BEGIN

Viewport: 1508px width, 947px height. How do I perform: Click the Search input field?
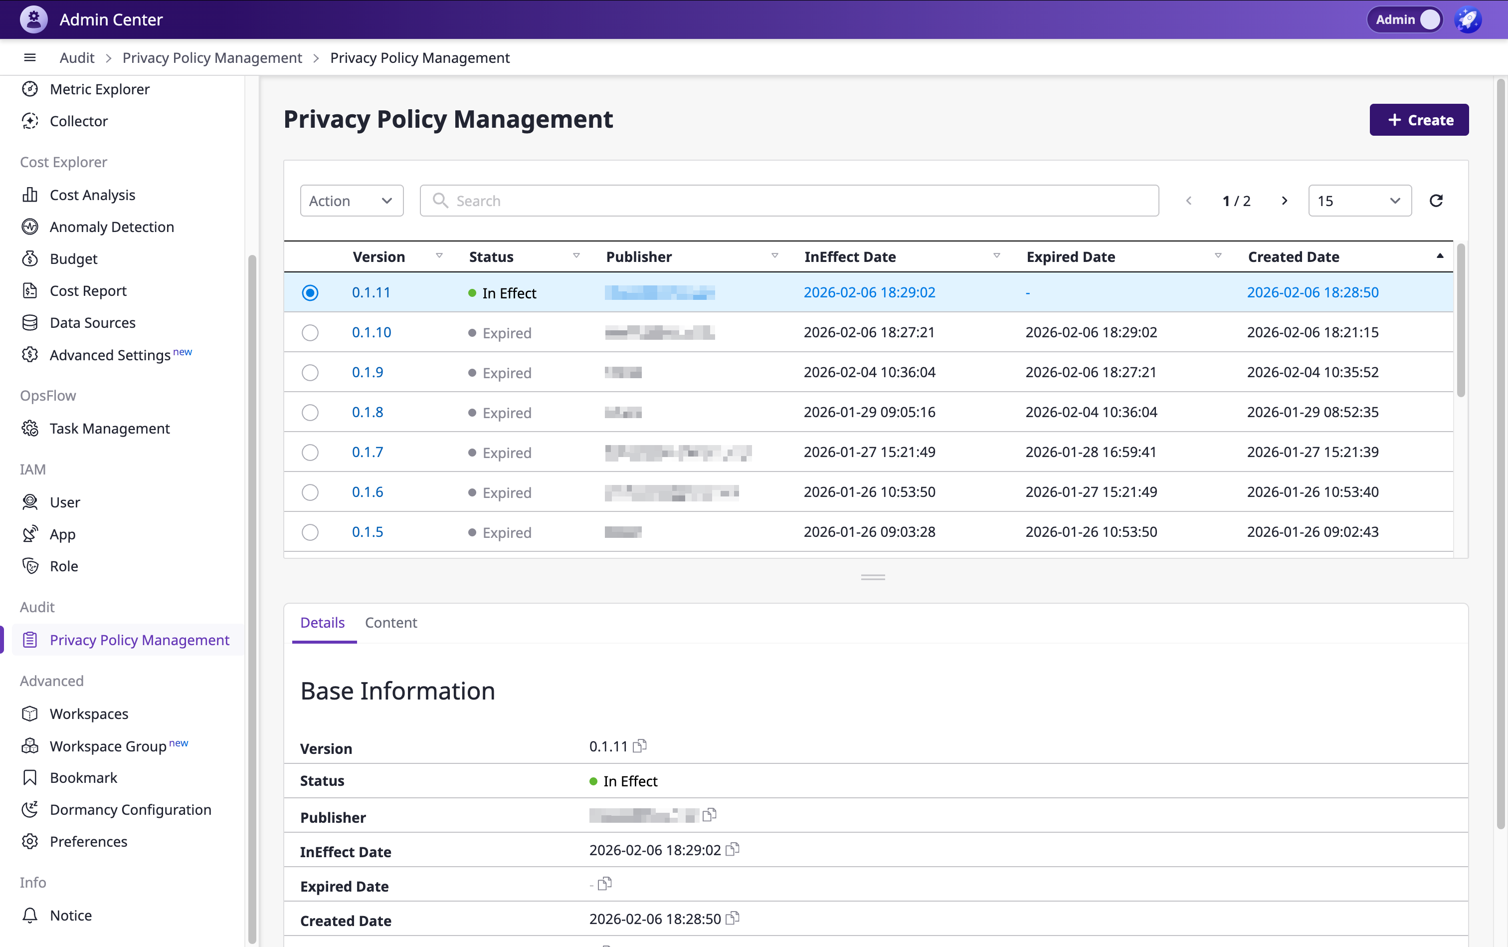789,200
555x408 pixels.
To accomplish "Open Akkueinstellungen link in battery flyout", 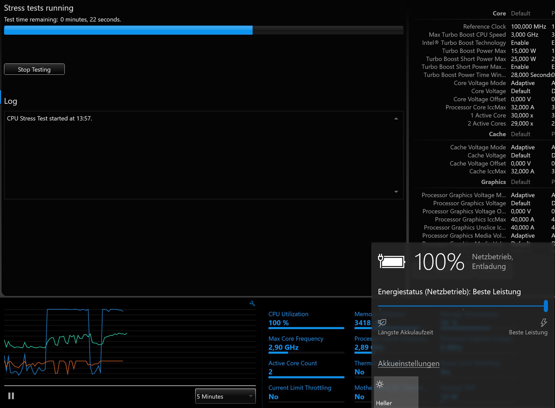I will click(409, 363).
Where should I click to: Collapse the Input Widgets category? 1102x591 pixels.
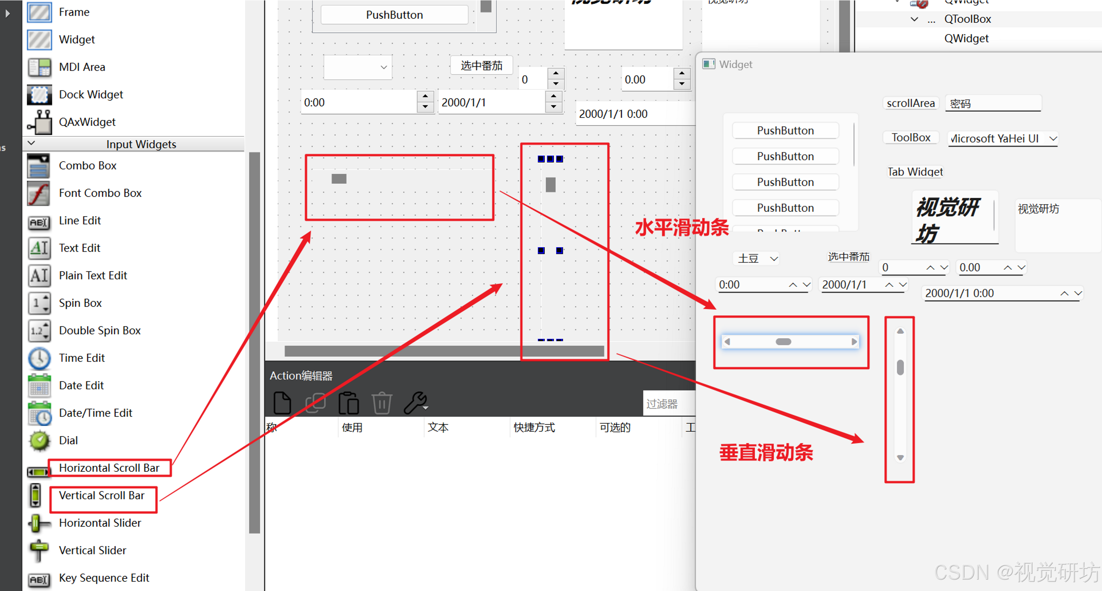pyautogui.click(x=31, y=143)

END

• _EXERCISE DIRECTIONS_:
Each line from the one containing "Where should I" through the last line of the entries above should be duplicated exactly, both included; leave out pictures and add nothing.

• _ANSWER BOX_:
Where should I click to: Collapse the Input Widgets category? 1102x591 pixels.
pyautogui.click(x=31, y=143)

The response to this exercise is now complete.